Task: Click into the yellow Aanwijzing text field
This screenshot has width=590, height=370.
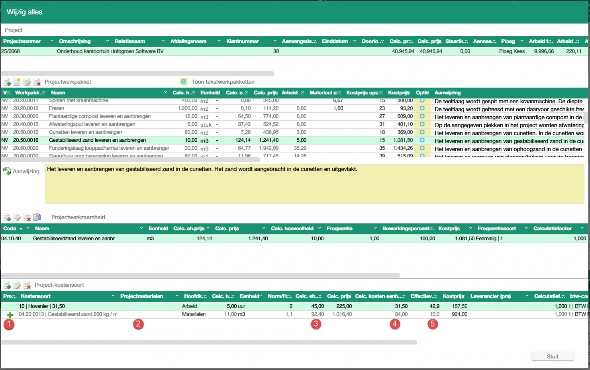Action: click(x=314, y=184)
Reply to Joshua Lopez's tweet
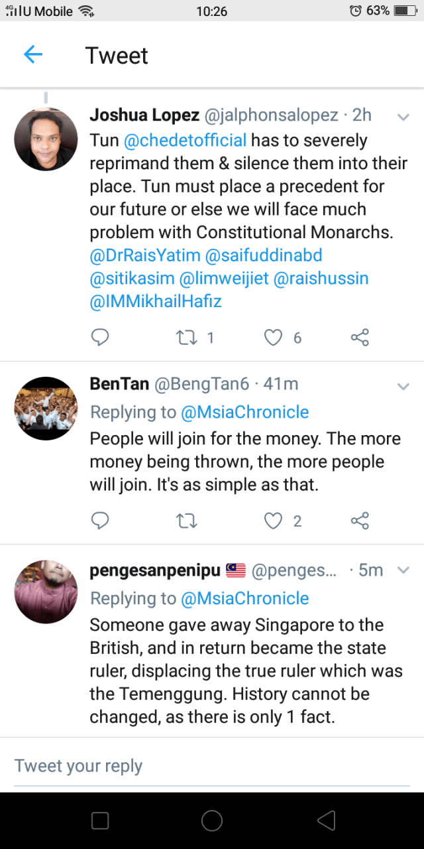Image resolution: width=424 pixels, height=849 pixels. (99, 338)
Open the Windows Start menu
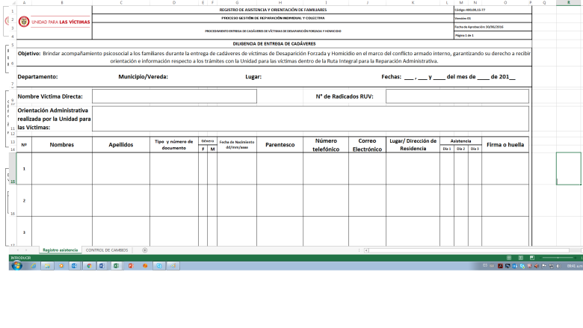The image size is (583, 328). click(x=16, y=265)
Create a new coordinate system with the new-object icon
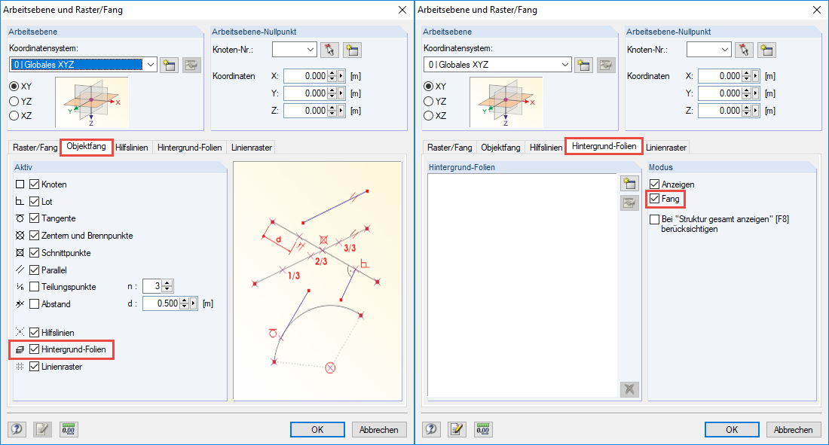The height and width of the screenshot is (445, 829). (170, 65)
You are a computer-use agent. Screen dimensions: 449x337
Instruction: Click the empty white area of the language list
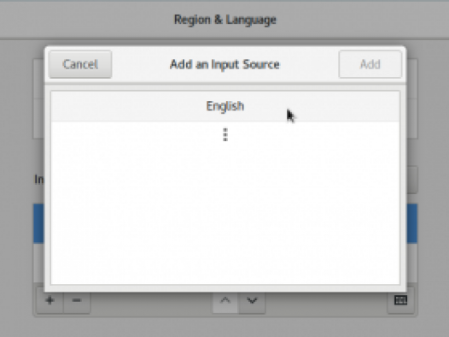point(225,215)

● Instructions for the task
Write the listing out in full, exactly; no images.

● Problem solution
Task: Click into the yellow Aanwijzing text field
This screenshot has width=590, height=370.
Action: click(x=314, y=184)
Reply to Joshua Lopez's tweet
Image resolution: width=424 pixels, height=849 pixels. (99, 338)
Open the Windows Start menu
The image size is (583, 328). click(x=16, y=265)
Create a new coordinate system with the new-object icon
The height and width of the screenshot is (445, 829). (170, 65)
You are a computer-use agent. Screen dimensions: 449x337
Instruction: Click the empty white area of the language list
point(225,215)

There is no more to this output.